NEW YORK — Two huge California pension funds said Monday they would vote against the reelection of Rupert Murdoch to the board of his media conglomerate News Corp. this week.

The pension funds added their voices to a growing clamor among News Corp. shareholders for the ouster of Murdoch and his sons James and Lachlan from the board after a phone hacking scandal in Britain.

The California Public Employees' Retirement System (Calpers), the nation's biggest public pension fund, said on its website that it will vote against the reelection of the three Murdochs as well as two other board members at the annual general meeting scheduled Friday.

Calpers also said it supports separating the posts of chairman and chief executive; Murdoch currently holds both.

The California State Teachers' Retirement System (CalSTRS) opposes the reelection of all the News Corp. board members, and supports separating the posts, a spokesman told AFP in an email.

Calpers owns approximately 1.45 million Class B shares with voting rights.

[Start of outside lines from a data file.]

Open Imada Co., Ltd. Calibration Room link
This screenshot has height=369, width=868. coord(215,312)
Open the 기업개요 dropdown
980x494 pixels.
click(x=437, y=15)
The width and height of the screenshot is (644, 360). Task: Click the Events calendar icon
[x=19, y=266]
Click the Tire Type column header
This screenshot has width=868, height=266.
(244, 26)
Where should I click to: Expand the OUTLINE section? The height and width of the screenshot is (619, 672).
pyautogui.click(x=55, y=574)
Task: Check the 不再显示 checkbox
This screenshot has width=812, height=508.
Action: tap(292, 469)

CalSTRS has about 6.1 million non-voting Class A shares and 35,200 Class B shares.

The shareholder revolt gained steam after a July phone hacking scandal blew up in Britain, forcing News Corp. to close its British tabloid, 168-year-old News of the World.

But given that founder Murdoch, chief executive of the media empire, and his family control about 40 percent of the shares, and billionaire Saudi Prince Alwaleed bin Talal, who supports them, owns an additional 7.0 percent, calls from disgruntled shareholders likely will be rejected.

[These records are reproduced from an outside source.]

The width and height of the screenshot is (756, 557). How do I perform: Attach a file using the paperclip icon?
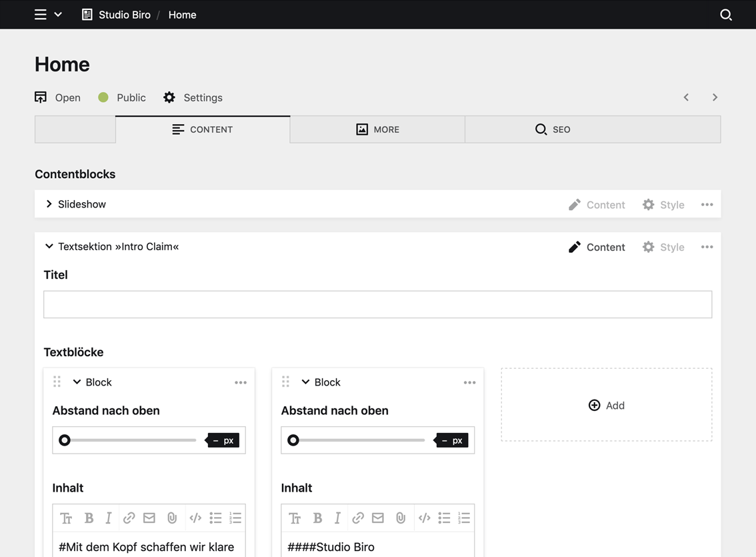(x=171, y=518)
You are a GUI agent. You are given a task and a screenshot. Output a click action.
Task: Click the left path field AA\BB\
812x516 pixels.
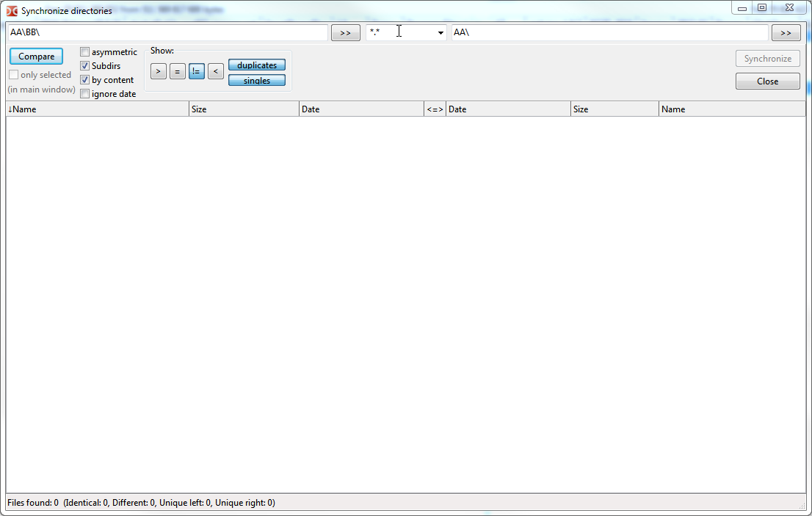167,33
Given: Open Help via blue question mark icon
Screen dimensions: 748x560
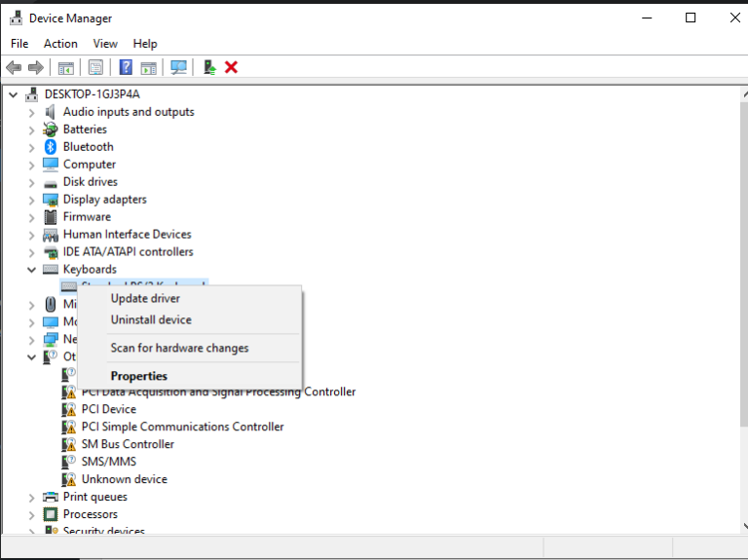Looking at the screenshot, I should pyautogui.click(x=126, y=67).
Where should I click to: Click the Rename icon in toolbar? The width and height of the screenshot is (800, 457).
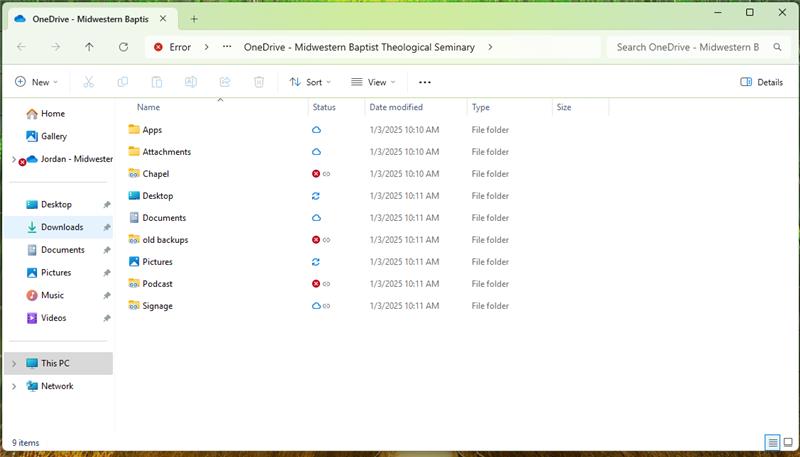191,82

The shareholders meeting at Fox Studios in Los Angeles promises to be stormy. The biggest US proxy advisory firm, ISS's Proxy Advisory Services, recommended last week that shareholders vote against 13 of the board's 15 members, including the Murdochs.

In addition, ISS said shareholders should take aim against Rupert Murdoch's unusually high pay: an annual base salary of $8.1 million, plus a $12.5 million bonus in the 2011 fiscal year that ended in June.

Pension funds in Britain and Australia also have urged a shakeup at the company after the phone hacking scandal tarnished News Corp.'s reputation and eroded share value.